### To do
For the entries below, the result should be an exact transcription of the lines from the one with "Proceed to the next launch step" up to and including the one with "Viewport: 752px width, 500px height.", and only those.

Input START

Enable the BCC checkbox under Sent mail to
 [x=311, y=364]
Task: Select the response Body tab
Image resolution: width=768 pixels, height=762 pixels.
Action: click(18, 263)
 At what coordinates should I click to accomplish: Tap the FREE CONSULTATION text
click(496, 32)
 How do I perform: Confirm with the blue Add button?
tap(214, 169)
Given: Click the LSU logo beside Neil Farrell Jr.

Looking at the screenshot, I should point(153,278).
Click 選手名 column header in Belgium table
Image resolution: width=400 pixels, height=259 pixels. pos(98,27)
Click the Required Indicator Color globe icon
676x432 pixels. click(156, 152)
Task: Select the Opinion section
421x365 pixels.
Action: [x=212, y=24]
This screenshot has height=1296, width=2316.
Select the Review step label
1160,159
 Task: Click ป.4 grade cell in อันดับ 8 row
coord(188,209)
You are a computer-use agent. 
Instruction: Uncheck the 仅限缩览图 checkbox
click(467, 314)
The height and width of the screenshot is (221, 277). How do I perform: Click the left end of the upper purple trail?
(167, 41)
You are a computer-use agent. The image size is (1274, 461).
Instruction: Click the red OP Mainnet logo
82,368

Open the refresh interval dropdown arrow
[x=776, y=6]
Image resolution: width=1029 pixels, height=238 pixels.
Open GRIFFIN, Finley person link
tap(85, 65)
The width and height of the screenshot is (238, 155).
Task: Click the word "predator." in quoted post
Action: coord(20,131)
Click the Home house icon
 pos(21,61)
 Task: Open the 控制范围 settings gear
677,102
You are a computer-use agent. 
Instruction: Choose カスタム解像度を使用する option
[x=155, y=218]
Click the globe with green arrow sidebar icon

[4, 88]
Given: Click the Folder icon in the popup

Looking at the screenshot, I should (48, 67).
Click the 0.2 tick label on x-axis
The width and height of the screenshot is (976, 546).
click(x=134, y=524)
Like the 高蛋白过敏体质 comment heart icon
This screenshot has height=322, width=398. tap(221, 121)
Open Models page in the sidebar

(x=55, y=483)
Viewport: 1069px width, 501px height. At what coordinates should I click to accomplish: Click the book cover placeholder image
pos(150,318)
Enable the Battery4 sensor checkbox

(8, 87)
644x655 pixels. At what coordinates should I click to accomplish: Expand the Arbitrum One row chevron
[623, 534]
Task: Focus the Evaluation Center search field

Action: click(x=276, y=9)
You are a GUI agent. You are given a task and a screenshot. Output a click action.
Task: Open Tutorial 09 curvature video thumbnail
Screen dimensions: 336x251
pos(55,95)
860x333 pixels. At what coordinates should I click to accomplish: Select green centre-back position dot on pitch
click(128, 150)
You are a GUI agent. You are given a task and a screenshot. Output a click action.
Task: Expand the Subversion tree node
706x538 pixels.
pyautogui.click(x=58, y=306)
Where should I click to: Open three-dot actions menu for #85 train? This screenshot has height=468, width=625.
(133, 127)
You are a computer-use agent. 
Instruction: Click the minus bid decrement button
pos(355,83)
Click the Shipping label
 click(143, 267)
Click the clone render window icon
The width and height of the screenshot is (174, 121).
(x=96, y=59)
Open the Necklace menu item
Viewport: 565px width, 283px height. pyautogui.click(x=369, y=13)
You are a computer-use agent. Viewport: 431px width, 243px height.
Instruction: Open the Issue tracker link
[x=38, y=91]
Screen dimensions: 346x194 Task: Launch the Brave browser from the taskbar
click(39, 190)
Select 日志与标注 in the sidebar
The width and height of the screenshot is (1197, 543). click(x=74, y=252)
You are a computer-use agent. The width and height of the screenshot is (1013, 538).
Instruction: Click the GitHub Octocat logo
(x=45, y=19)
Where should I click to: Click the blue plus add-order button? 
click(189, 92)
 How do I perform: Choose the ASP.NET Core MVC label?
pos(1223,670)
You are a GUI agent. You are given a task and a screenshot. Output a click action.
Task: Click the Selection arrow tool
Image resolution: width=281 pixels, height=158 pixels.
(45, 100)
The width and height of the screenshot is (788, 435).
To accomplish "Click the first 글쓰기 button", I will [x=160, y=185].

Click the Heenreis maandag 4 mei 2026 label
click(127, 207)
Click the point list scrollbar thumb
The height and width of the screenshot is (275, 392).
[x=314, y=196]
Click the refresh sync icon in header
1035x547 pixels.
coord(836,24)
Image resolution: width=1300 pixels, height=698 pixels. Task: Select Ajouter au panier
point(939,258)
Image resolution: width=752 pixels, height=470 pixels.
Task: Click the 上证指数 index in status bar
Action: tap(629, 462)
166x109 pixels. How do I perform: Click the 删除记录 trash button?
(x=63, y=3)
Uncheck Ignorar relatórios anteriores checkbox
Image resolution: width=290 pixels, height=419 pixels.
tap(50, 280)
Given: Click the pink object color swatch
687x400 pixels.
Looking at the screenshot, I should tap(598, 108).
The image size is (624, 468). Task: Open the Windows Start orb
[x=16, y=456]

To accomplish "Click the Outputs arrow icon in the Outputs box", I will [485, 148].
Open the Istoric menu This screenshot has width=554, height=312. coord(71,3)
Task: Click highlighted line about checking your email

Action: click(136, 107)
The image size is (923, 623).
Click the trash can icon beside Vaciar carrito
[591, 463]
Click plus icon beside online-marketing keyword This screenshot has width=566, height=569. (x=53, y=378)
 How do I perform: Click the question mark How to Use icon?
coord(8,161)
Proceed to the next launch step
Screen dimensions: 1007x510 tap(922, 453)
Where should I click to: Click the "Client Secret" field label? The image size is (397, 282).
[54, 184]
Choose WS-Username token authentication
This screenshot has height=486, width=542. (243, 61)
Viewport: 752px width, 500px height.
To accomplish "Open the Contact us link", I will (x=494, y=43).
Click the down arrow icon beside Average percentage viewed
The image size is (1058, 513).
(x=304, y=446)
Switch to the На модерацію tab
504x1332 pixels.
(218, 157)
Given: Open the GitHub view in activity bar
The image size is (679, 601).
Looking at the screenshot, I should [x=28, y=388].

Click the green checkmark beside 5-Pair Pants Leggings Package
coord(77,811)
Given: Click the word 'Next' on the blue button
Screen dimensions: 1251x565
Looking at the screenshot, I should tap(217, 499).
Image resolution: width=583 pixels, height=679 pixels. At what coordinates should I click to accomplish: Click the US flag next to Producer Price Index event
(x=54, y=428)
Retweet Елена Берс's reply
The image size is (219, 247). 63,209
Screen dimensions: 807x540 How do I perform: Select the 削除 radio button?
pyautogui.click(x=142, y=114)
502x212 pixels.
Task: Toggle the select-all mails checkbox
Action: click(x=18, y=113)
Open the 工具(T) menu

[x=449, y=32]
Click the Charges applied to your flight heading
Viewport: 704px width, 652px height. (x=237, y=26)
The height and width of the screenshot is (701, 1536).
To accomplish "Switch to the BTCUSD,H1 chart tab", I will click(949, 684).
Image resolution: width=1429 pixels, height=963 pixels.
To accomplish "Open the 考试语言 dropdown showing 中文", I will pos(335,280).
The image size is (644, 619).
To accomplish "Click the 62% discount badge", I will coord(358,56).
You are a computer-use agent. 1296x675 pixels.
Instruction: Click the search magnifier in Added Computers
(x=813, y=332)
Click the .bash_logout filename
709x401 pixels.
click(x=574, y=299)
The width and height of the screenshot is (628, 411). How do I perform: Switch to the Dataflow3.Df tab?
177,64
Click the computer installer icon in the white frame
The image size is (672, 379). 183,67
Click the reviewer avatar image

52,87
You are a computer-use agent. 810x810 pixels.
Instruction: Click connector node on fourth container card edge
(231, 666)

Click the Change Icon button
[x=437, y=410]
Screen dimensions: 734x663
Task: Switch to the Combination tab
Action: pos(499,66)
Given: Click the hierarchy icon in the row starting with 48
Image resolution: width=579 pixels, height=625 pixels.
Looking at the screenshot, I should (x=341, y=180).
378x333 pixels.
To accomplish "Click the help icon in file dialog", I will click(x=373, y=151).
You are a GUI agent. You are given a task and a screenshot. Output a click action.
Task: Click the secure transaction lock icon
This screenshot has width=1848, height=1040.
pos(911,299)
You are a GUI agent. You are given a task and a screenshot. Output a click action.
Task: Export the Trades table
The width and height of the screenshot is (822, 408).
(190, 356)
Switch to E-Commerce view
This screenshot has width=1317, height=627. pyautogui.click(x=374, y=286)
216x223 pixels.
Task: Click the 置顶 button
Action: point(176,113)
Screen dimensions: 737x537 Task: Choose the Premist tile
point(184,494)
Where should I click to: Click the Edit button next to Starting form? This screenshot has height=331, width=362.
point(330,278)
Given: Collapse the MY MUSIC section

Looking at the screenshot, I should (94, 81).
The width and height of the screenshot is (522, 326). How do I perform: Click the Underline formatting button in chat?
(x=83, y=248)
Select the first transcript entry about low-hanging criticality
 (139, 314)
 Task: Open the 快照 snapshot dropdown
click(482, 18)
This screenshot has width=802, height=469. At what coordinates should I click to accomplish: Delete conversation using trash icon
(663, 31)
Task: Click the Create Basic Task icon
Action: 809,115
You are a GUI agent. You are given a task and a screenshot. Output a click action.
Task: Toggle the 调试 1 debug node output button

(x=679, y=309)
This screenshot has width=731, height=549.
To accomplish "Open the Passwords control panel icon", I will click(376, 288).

Input END

### Result
Proceed to the next launch step
Screen dimensions: 1007x510 tap(922, 453)
Where should I click to: Click the "Client Secret" field label? The image size is (397, 282).
[54, 184]
Choose WS-Username token authentication
This screenshot has height=486, width=542. (243, 61)
Viewport: 752px width, 500px height.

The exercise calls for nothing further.